The IRS ruled that money provided by employers for employees' out-of-pocket medical expenses will not be subject to tax. Further, that any unspent funds can be rolled over from year to year and retained when an employee switches jobs or retires. This clears the way for treating what the IRS calls Health Reimbursement Arrangements (HRAs) the same as other employer-sponsored health-insurance plans. Aetna says it has already sold eight or nine such policies to major U.S. corporations in anticipation of the IRS decision.

This has the potential to be a very big deal, not just for health insurance but for health-care politics. Since 1960 the average share of medical expenses paid by employees with health insurance has fallen to 20% from 50%. With somebody else footing the bill, health-care consumers have had little monetary incentive to shop around for cheaper drugs and services, or to avoid seeing the doctor for a sniffle.

The result has been an explosion in costs, and attempts to ration care through HMOs. It's unfair to blame HMOs for meeting a market demand to control costs, but the truth is that they're less popular with patients than traditional, pick-any-doctor insurance.
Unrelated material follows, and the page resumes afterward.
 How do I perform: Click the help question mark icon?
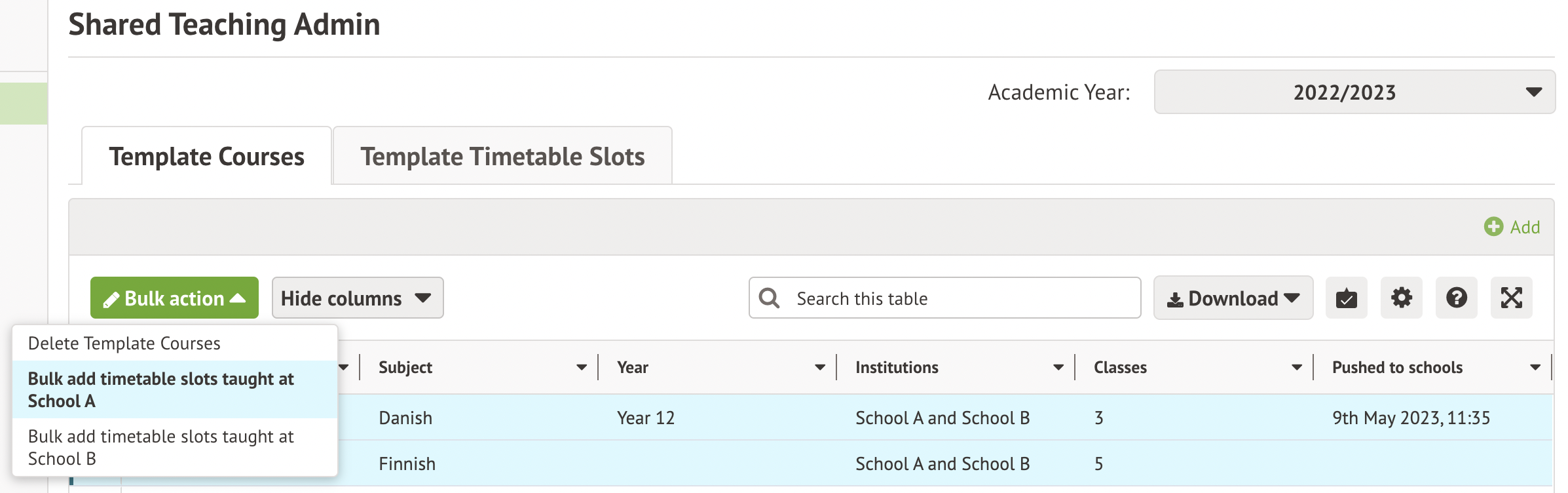tap(1456, 298)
HRAs are pick-any-doctor insurance, but they give consumers an incentive to ration their own health care. Instead of purchasing expensive first-dollar coverage for employees, employers would purchase high-deductible policies and use the cost difference to fund medical spending accounts. An employee might get, say, an insurance policy with comprehensive coverage after the first $1,300 in annual medical expenses, and a $1,000 annual account to apply toward that deductible if need be.

Participants in such plans will have plenty of reason to consume health care wisely, since they get to keep any unspent funds. Over time, individuals could build up sizable accounts with which to meet future health-care expenses. Healthy and younger employees, especially, will want to move into these plans rather than seeing money that could be theirs spent on insurance they don't need at the time. The health insurer Humana, which offered the product to its own employees this year, saw an expected 19% increase in health costs drop to less than 4%.

In announcing the ruling, Treasury Secretary Paul O'Neill said that "With this new guidance, we clear the way for employers to adopt health plans with patient-directed features so that employees have more choice and greater control over their health-care coverage." That's an understatement. The IRS , of all things, may have started a revolution.